To do → Render every entry exactly as it appears.

Provided data →

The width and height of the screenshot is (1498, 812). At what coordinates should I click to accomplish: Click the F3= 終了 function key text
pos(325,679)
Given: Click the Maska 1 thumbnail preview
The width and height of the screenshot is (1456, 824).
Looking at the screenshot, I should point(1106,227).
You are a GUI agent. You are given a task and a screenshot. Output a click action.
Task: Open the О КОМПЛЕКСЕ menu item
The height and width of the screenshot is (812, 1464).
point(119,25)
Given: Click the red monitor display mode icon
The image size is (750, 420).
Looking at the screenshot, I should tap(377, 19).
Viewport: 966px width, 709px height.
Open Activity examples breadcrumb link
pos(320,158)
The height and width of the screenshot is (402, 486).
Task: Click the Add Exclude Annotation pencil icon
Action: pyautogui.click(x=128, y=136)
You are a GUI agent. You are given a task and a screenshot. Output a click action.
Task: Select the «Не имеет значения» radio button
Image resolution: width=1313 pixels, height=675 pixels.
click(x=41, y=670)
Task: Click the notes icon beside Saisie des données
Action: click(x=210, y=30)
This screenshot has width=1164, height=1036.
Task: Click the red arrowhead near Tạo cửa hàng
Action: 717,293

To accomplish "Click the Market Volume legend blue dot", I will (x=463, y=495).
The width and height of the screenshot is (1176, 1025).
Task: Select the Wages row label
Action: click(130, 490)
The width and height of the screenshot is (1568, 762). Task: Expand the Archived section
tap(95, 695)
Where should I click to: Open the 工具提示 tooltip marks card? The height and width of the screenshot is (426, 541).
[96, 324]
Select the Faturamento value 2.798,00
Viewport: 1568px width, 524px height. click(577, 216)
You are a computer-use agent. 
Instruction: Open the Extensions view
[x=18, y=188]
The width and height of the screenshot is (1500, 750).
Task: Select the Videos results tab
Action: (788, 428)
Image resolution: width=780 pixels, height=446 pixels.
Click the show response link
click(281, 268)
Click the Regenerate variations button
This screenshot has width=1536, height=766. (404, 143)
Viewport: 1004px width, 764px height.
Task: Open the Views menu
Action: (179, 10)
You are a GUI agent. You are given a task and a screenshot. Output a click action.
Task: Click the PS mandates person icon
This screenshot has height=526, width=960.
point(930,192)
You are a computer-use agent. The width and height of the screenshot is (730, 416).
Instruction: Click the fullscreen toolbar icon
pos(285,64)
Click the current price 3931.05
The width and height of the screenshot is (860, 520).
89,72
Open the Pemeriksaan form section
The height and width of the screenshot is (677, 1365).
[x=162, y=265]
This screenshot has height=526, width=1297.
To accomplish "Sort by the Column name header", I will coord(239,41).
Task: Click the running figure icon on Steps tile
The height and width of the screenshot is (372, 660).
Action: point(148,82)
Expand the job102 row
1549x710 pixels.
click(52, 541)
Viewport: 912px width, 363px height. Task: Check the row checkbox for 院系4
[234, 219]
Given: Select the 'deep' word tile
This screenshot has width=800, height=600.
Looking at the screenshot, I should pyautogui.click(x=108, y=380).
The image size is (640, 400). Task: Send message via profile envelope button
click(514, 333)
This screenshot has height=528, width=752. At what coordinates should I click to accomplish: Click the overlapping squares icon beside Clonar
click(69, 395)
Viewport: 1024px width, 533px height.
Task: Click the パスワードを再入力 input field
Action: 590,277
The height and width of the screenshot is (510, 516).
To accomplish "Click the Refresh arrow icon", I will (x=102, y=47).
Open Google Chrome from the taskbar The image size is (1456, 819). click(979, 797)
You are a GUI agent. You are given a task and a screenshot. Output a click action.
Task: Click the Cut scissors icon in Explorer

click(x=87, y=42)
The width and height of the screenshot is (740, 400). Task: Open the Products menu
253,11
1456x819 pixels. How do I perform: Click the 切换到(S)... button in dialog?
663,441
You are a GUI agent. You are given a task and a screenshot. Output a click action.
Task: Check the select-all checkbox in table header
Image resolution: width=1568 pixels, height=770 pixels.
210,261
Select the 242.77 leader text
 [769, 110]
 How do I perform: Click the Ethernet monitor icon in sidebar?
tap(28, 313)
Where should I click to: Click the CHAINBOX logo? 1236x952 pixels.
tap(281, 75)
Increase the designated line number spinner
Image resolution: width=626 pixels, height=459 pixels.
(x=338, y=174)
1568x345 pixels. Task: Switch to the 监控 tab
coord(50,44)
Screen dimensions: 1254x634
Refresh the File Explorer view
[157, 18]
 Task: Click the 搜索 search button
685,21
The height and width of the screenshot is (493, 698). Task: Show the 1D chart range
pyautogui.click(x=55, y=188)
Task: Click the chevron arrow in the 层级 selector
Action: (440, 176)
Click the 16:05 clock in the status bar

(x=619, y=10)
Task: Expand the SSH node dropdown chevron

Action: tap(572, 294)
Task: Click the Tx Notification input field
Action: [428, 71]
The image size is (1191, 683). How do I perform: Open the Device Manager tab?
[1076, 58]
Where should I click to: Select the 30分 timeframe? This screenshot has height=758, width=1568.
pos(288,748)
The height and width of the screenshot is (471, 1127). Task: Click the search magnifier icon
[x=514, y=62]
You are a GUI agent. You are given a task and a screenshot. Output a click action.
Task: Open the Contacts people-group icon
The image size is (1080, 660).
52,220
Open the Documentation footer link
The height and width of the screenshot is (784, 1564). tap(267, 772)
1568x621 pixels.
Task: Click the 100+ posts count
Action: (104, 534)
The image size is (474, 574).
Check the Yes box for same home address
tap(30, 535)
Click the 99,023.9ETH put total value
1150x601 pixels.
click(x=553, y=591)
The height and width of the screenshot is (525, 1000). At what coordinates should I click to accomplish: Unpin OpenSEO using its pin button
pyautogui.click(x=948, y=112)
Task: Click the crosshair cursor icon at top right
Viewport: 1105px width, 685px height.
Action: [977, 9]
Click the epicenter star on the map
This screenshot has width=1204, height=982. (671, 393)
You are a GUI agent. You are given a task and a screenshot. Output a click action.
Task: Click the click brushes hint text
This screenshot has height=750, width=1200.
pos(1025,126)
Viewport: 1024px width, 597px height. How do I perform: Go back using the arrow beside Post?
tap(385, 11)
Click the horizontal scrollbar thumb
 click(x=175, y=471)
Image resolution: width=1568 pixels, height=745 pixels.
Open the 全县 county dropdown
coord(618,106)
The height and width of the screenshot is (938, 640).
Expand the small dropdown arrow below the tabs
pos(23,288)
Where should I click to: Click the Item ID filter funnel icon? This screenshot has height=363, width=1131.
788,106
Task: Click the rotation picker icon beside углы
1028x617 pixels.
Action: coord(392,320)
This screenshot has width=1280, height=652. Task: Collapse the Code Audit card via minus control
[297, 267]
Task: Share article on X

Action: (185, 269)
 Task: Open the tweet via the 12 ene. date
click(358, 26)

Exercise output →
The width and height of the screenshot is (1498, 812). At what coordinates should I click to accomplish: Click the F3= 終了 function key text
pos(325,679)
Given: Click the Maska 1 thumbnail preview
The width and height of the screenshot is (1456, 824).
Looking at the screenshot, I should point(1106,227).
You are a GUI agent. You are given a task and a screenshot. Output a click action.
Task: Open the О КОМПЛЕКСЕ menu item
The height and width of the screenshot is (812, 1464).
point(119,25)
Given: Click the red monitor display mode icon
The image size is (750, 420).
Looking at the screenshot, I should tap(377, 19).
Viewport: 966px width, 709px height.
Open Activity examples breadcrumb link
pos(320,158)
The height and width of the screenshot is (402, 486).
Task: Click the Add Exclude Annotation pencil icon
Action: pyautogui.click(x=128, y=136)
You are a GUI agent. You are given a task and a screenshot. Output a click action.
Task: Select the «Не имеет значения» radio button
Image resolution: width=1313 pixels, height=675 pixels.
click(x=41, y=670)
Task: Click the notes icon beside Saisie des données
Action: click(x=210, y=30)
This screenshot has width=1164, height=1036.
Task: Click the red arrowhead near Tạo cửa hàng
Action: 717,293

To accomplish "Click the Market Volume legend blue dot", I will (x=463, y=495).
The width and height of the screenshot is (1176, 1025).
Task: Select the Wages row label
Action: click(130, 490)
The width and height of the screenshot is (1568, 762). Task: Expand the Archived section
tap(95, 695)
Where should I click to: Open the 工具提示 tooltip marks card? The height and width of the screenshot is (426, 541).
[96, 324]
Select the Faturamento value 2.798,00
Viewport: 1568px width, 524px height. click(577, 216)
You are a computer-use agent. 
Instruction: Open the Extensions view
[x=18, y=188]
The width and height of the screenshot is (1500, 750).
Task: Select the Videos results tab
Action: (788, 428)
Image resolution: width=780 pixels, height=446 pixels.
Click the show response link
click(281, 268)
Click the Regenerate variations button
This screenshot has width=1536, height=766. (404, 143)
Viewport: 1004px width, 764px height.
Task: Open the Views menu
Action: (179, 10)
You are a GUI agent. You are given a task and a screenshot. Output a click action.
Task: Click the PS mandates person icon
This screenshot has height=526, width=960.
point(930,192)
You are a computer-use agent. The width and height of the screenshot is (730, 416).
Instruction: Click the fullscreen toolbar icon
pos(285,64)
Click the current price 3931.05
The width and height of the screenshot is (860, 520).
89,72
Open the Pemeriksaan form section
The height and width of the screenshot is (677, 1365).
[x=162, y=265]
This screenshot has height=526, width=1297.
To accomplish "Sort by the Column name header", I will coord(239,41).
Task: Click the running figure icon on Steps tile
The height and width of the screenshot is (372, 660).
Action: point(148,82)
Expand the job102 row
1549x710 pixels.
click(52, 541)
Viewport: 912px width, 363px height. Task: Check the row checkbox for 院系4
[234, 219]
Given: Select the 'deep' word tile
This screenshot has width=800, height=600.
Looking at the screenshot, I should pyautogui.click(x=108, y=380).
The image size is (640, 400). Task: Send message via profile envelope button
click(514, 333)
This screenshot has height=528, width=752. At what coordinates should I click to accomplish: Click the overlapping squares icon beside Clonar
click(69, 395)
Viewport: 1024px width, 533px height.
Task: Click the パスワードを再入力 input field
Action: 590,277
The height and width of the screenshot is (510, 516).
To accomplish "Click the Refresh arrow icon", I will (x=102, y=47).
Open Google Chrome from the taskbar The image size is (1456, 819). click(979, 797)
You are a GUI agent. You are given a task and a screenshot. Output a click action.
Task: Click the Cut scissors icon in Explorer

click(x=87, y=42)
The width and height of the screenshot is (740, 400). Task: Open the Products menu
253,11
1456x819 pixels. How do I perform: Click the 切换到(S)... button in dialog?
663,441
You are a GUI agent. You are given a task and a screenshot. Output a click action.
Task: Check the select-all checkbox in table header
Image resolution: width=1568 pixels, height=770 pixels.
210,261
Select the 242.77 leader text
 [769, 110]
 How do I perform: Click the Ethernet monitor icon in sidebar?
tap(28, 313)
Where should I click to: Click the CHAINBOX logo? 1236x952 pixels.
tap(281, 75)
Increase the designated line number spinner
Image resolution: width=626 pixels, height=459 pixels.
(x=338, y=174)
1568x345 pixels. Task: Switch to the 监控 tab
coord(50,44)
Screen dimensions: 1254x634
Refresh the File Explorer view
[157, 18]
 Task: Click the 搜索 search button
685,21
The height and width of the screenshot is (493, 698). Task: Show the 1D chart range
pyautogui.click(x=55, y=188)
Task: Click the chevron arrow in the 层级 selector
Action: (440, 176)
Click the 16:05 clock in the status bar

(x=619, y=10)
Task: Expand the SSH node dropdown chevron

Action: tap(572, 294)
Task: Click the Tx Notification input field
Action: [428, 71]
The image size is (1191, 683). How do I perform: Open the Device Manager tab?
[1076, 58]
Where should I click to: Select the 30分 timeframe? This screenshot has height=758, width=1568.
pos(288,748)
The height and width of the screenshot is (471, 1127). Task: Click the search magnifier icon
[x=514, y=62]
You are a GUI agent. You are given a task and a screenshot. Output a click action.
Task: Open the Contacts people-group icon
The image size is (1080, 660).
52,220
Open the Documentation footer link
The height and width of the screenshot is (784, 1564). tap(267, 772)
1568x621 pixels.
Task: Click the 100+ posts count
Action: (104, 534)
The image size is (474, 574).
Check the Yes box for same home address
tap(30, 535)
Click the 99,023.9ETH put total value
1150x601 pixels.
click(x=553, y=591)
The height and width of the screenshot is (525, 1000). At what coordinates should I click to accomplish: Unpin OpenSEO using its pin button
pyautogui.click(x=948, y=112)
Task: Click the crosshair cursor icon at top right
Viewport: 1105px width, 685px height.
Action: [977, 9]
Click the epicenter star on the map
This screenshot has width=1204, height=982. (671, 393)
You are a GUI agent. You are given a task and a screenshot. Output a click action.
Task: Click the click brushes hint text
This screenshot has height=750, width=1200.
pos(1025,126)
Viewport: 1024px width, 597px height. How do I perform: Go back using the arrow beside Post?
tap(385, 11)
Click the horizontal scrollbar thumb
 click(x=175, y=471)
Image resolution: width=1568 pixels, height=745 pixels.
Open the 全县 county dropdown
coord(618,106)
The height and width of the screenshot is (938, 640).
Expand the small dropdown arrow below the tabs
pos(23,288)
Where should I click to: Click the Item ID filter funnel icon? This screenshot has height=363, width=1131.
788,106
Task: Click the rotation picker icon beside углы
1028x617 pixels.
Action: coord(392,320)
This screenshot has width=1280, height=652. Task: Collapse the Code Audit card via minus control
[297, 267]
Task: Share article on X

Action: (185, 269)
 Task: Open the tweet via the 12 ene. date
click(358, 26)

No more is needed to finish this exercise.